The ID of the proxy an agent is connected to will be added to the ServerSpecV2 along with a Nonce and NonceID to mitigate out of order updates.

string ProxyID = 12 [ (gogoproto.jsontag) = "proxy_id,omitempty" ];
int64 Nonce = 13 [ (gogoproto.jsontag) = "nonce,omitempty" ];
int64 NonceID = 14 [ (gogoproto.jsontag) = "nonce_id,omitempty" ];

Since each proxy already keeps a cache of Servers there will be no additional mechanism required to replicate this information.

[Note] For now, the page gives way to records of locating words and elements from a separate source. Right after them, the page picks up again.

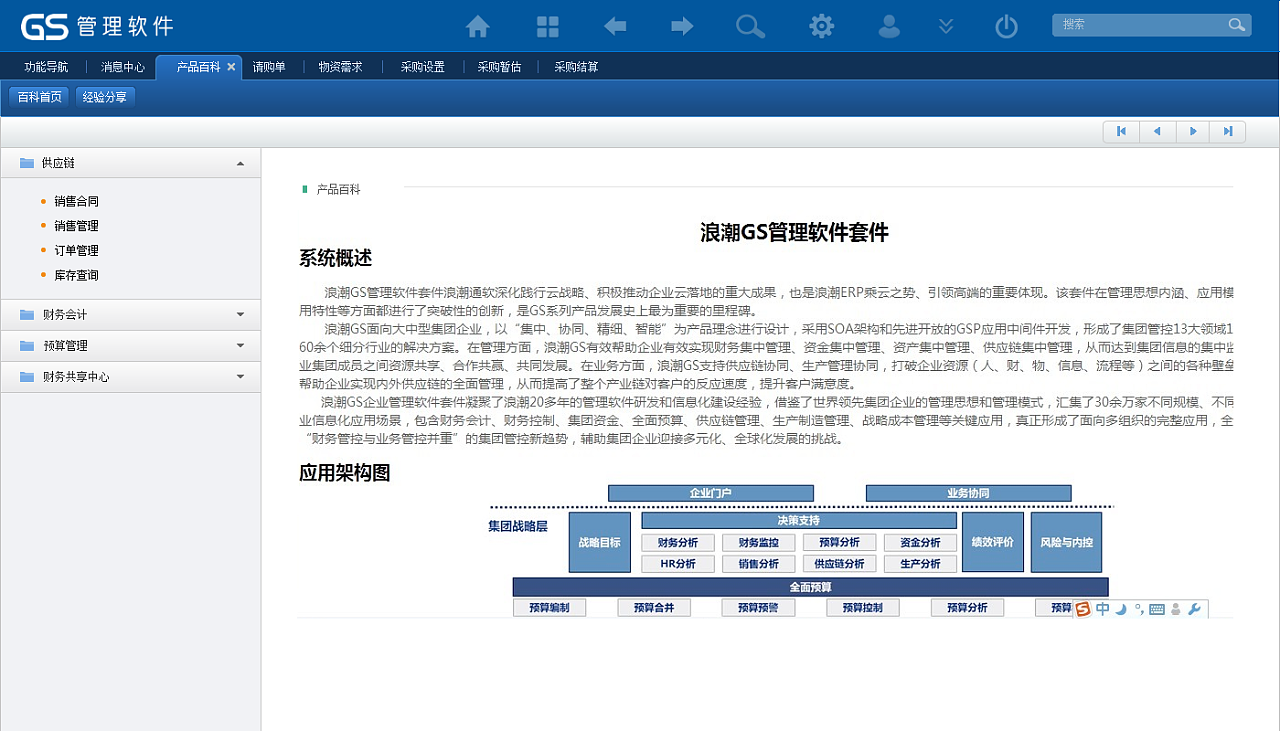1280x731 pixels.
Task: Toggle Chinese/English input with the 中 icon
Action: (1103, 608)
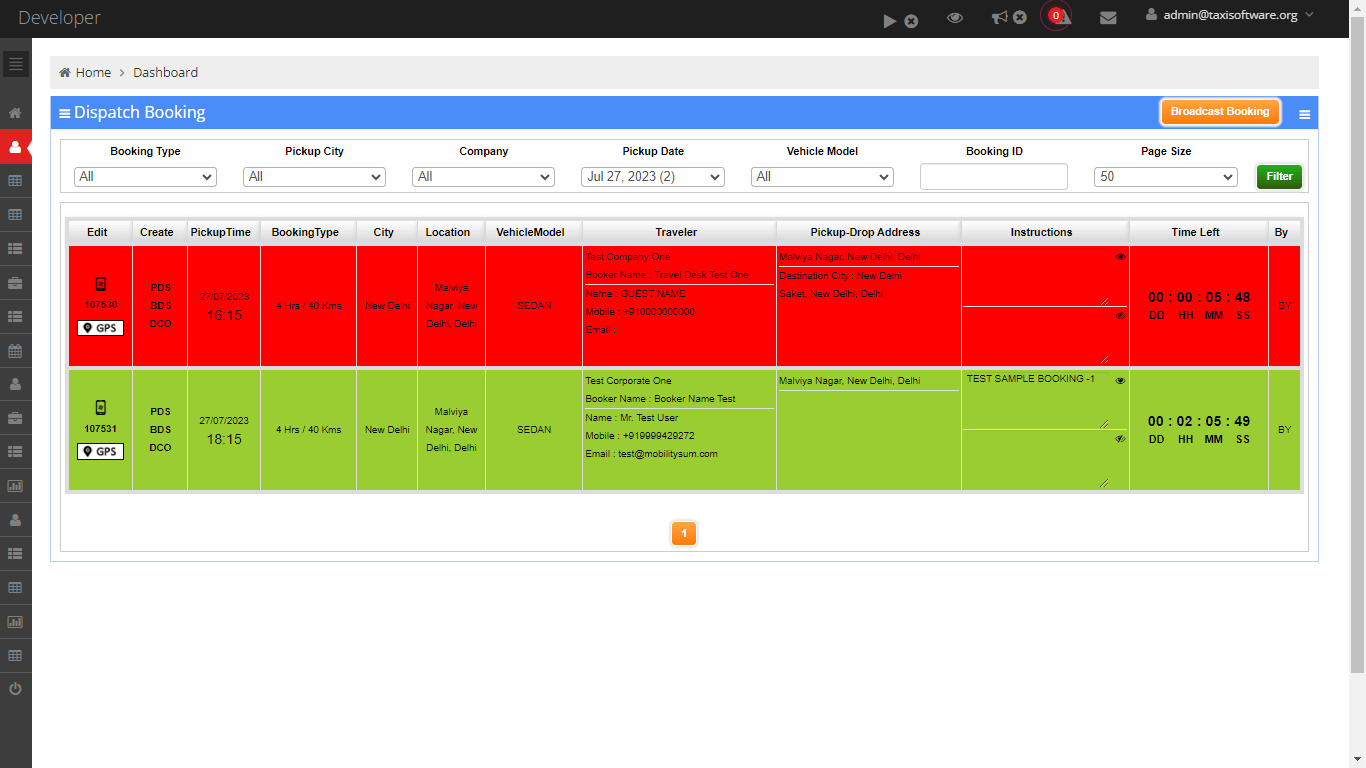1366x768 pixels.
Task: Open the Dispatch Booking panel menu on right
Action: pyautogui.click(x=1304, y=115)
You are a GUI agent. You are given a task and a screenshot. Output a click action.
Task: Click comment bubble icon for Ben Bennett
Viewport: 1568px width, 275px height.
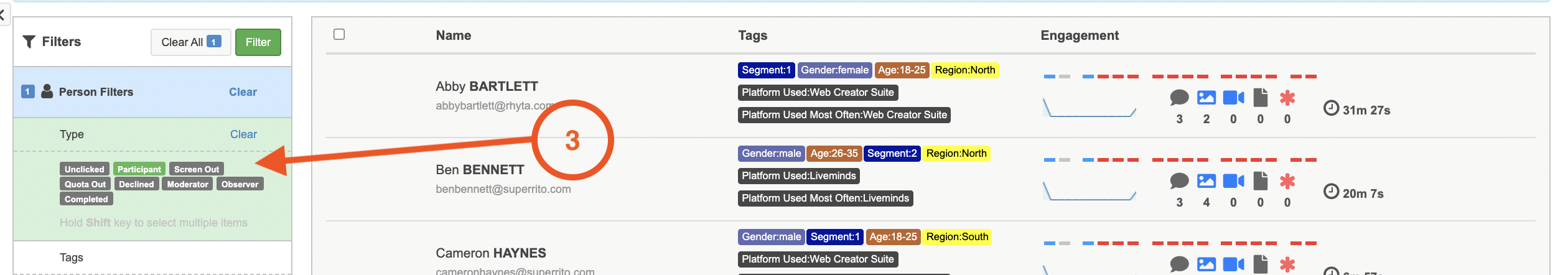(1179, 181)
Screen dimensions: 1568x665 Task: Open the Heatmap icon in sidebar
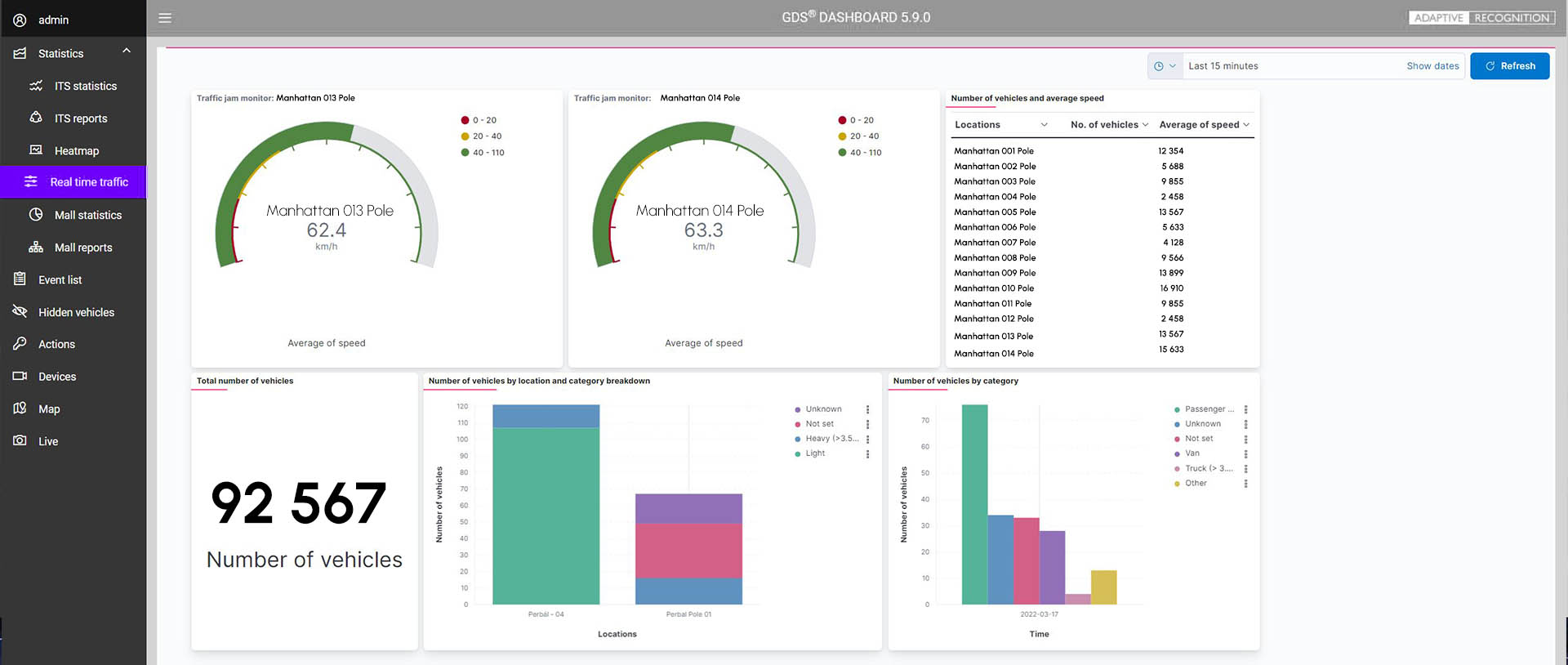tap(36, 150)
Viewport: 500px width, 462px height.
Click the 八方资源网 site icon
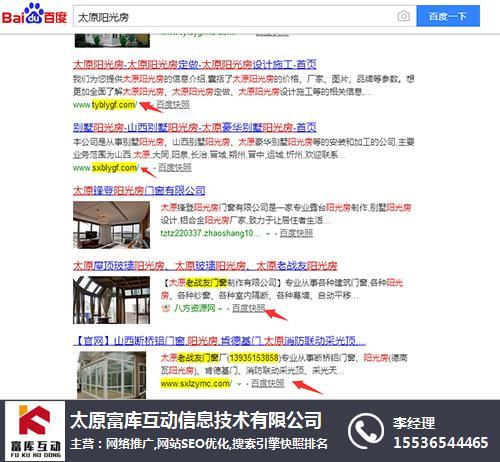point(165,308)
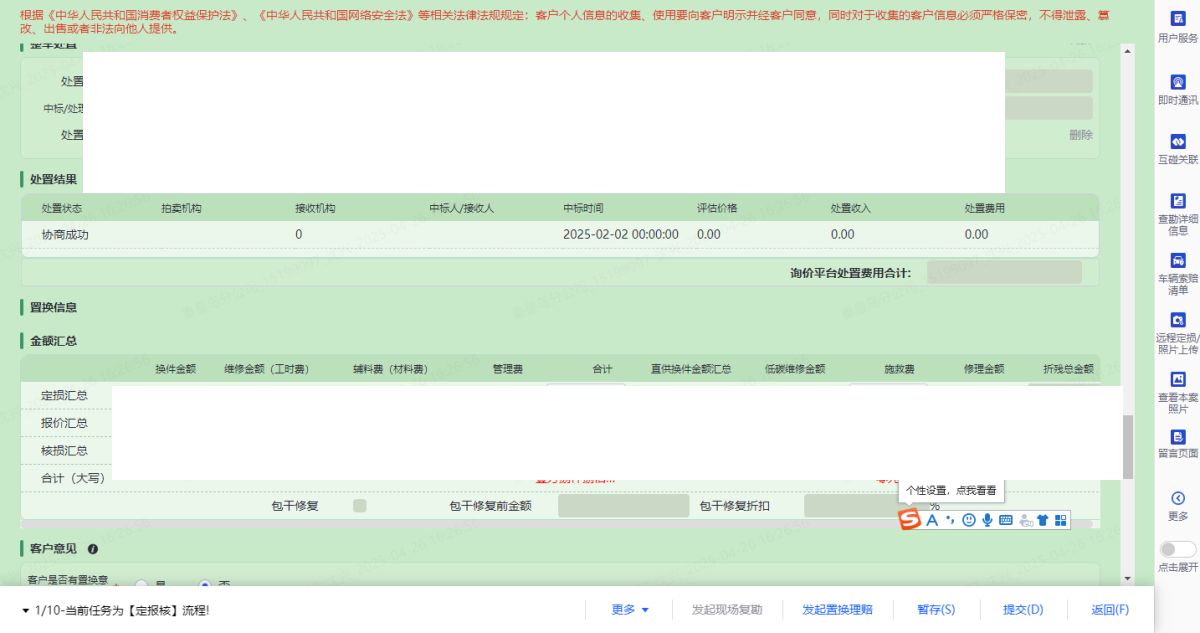Open 即时通讯 instant messaging
The height and width of the screenshot is (633, 1200).
(x=1177, y=82)
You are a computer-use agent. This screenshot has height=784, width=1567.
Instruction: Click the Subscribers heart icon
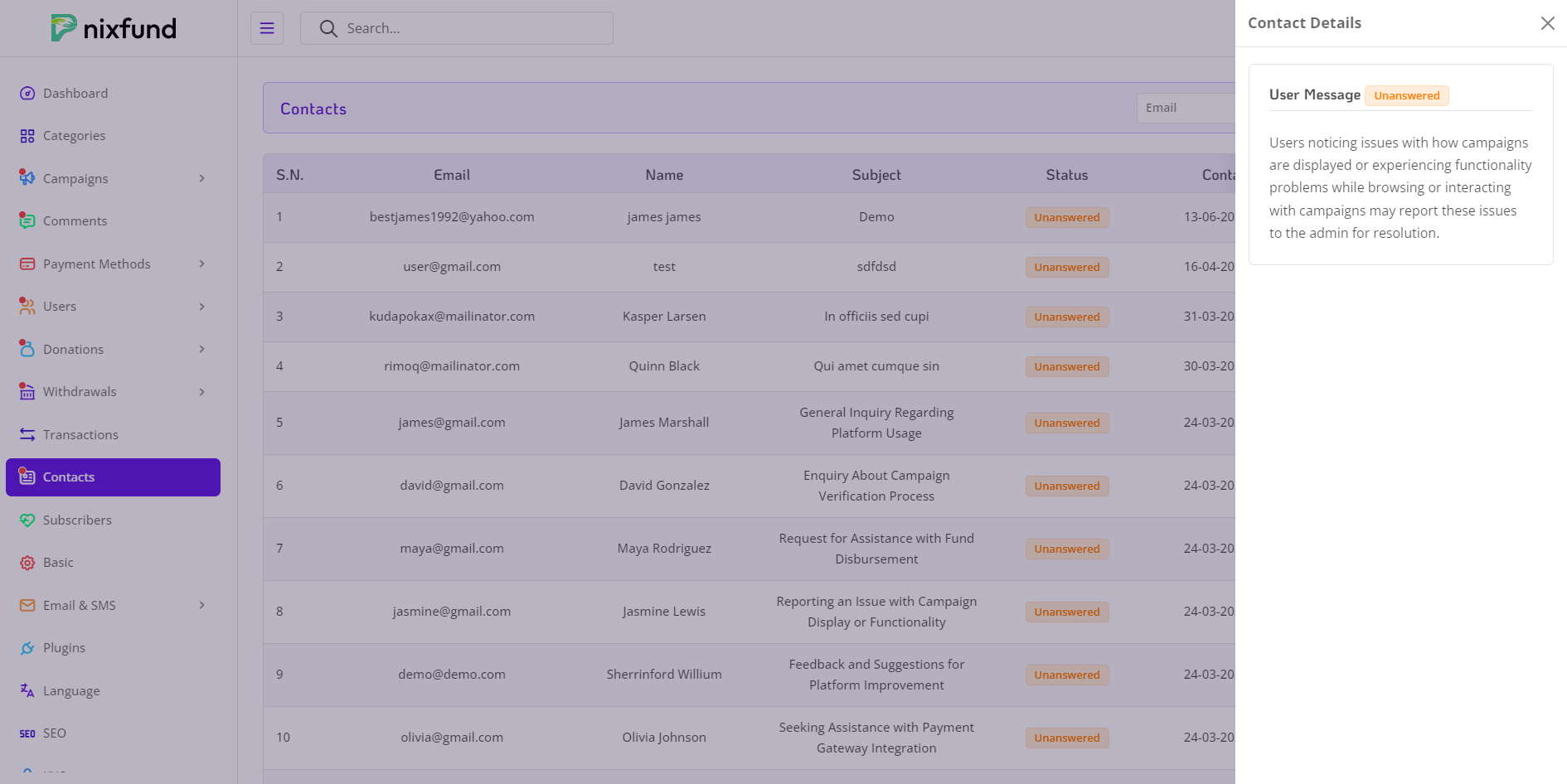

Each agent will be responsible for updating the ProxyID as it connects and reconnects to proxy servers. This will be done over the existing periodic heartbeats to the auth server. If the proxy_peering tunnel strategy is not configured in the ClusterNetworkingConfig the ProxyID should not be included.

The Nonce will start at 0 and be incremented with each update sent to the auth server. On each restart of the teleport agent a new NonceID will be randomly generated. The auth server will reject any updates where the heartbeat.nonce < previous.nonce && heartbeat.nonce_id == previous.nonce_id.

API Clients

Each proxy will need to manage multiple grpc clients, one for each peer proxy. Client connections will be created as peer proxies are discovered. Similar to the agent pools current behavior, clients can be expired if the connection fails and the peer hasn't heartbeated to the backend for a certain amount of time.

Transient connection failures can be detected using GRPC keepalives along with the client WaitForStateChange API. The time it takes to detect a dead connection is determined by the keepalive Timeout parameter. The grpc client will automatically try to reconnect with an exponential backoff policy.

For future backwards compatibility the proxy teleport version will be included in the grpc client/server headers. This will allow either a client or server to downgrade messages accordingly.

Metrics will be added so we can monitor whether a single grpc connection becomes a bottleneck for many concurrent streams. The following metrics will be tracked:

  1. Total throughput in bytes, this is the aggregate number of bytes sent over all grpc channels on a single connection.
  2. Number of concurrent streams, this is the number of streams at any instant.
  3. Total number of streams, this is the total number of streams including both current and past streams.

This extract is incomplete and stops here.